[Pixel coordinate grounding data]
---------------

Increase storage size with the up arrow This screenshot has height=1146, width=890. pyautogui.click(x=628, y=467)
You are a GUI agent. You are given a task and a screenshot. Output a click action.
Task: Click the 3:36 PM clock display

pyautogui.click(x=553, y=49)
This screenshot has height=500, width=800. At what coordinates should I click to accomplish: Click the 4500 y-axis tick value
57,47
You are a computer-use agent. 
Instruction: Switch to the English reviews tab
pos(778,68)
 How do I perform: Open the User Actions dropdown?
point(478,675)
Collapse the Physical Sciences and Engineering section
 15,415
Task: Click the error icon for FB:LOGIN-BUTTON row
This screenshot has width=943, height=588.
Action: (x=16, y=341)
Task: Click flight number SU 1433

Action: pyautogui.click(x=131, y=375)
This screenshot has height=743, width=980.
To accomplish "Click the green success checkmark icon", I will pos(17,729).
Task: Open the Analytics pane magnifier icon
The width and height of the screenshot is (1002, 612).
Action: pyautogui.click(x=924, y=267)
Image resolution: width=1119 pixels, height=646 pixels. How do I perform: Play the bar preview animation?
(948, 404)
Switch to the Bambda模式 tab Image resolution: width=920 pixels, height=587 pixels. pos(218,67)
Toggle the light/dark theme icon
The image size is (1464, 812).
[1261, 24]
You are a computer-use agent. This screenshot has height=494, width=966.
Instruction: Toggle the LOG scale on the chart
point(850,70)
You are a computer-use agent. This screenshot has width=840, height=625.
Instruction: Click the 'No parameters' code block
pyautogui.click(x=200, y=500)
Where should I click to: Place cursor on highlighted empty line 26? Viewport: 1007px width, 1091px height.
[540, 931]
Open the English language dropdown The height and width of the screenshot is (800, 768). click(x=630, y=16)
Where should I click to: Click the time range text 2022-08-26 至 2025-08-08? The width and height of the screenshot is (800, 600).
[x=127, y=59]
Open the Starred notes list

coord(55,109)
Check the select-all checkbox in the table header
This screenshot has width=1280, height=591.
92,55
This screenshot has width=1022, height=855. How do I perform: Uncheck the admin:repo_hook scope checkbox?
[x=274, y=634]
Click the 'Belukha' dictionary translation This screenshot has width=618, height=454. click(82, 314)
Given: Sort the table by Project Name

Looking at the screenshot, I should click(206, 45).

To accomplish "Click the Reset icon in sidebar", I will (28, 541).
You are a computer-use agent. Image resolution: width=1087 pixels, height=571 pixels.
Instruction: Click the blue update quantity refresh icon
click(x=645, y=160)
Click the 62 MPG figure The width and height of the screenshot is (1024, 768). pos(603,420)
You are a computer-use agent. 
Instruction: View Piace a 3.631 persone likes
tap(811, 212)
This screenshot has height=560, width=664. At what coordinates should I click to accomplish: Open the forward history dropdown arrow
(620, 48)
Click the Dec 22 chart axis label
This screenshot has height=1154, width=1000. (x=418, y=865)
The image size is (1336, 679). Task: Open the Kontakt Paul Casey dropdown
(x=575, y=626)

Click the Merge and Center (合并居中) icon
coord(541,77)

---------------

* _Task prompt_: The count of lines in the records above holding the word "agent" should be reported as a number, with nothing added.

* _Expected answer_: 6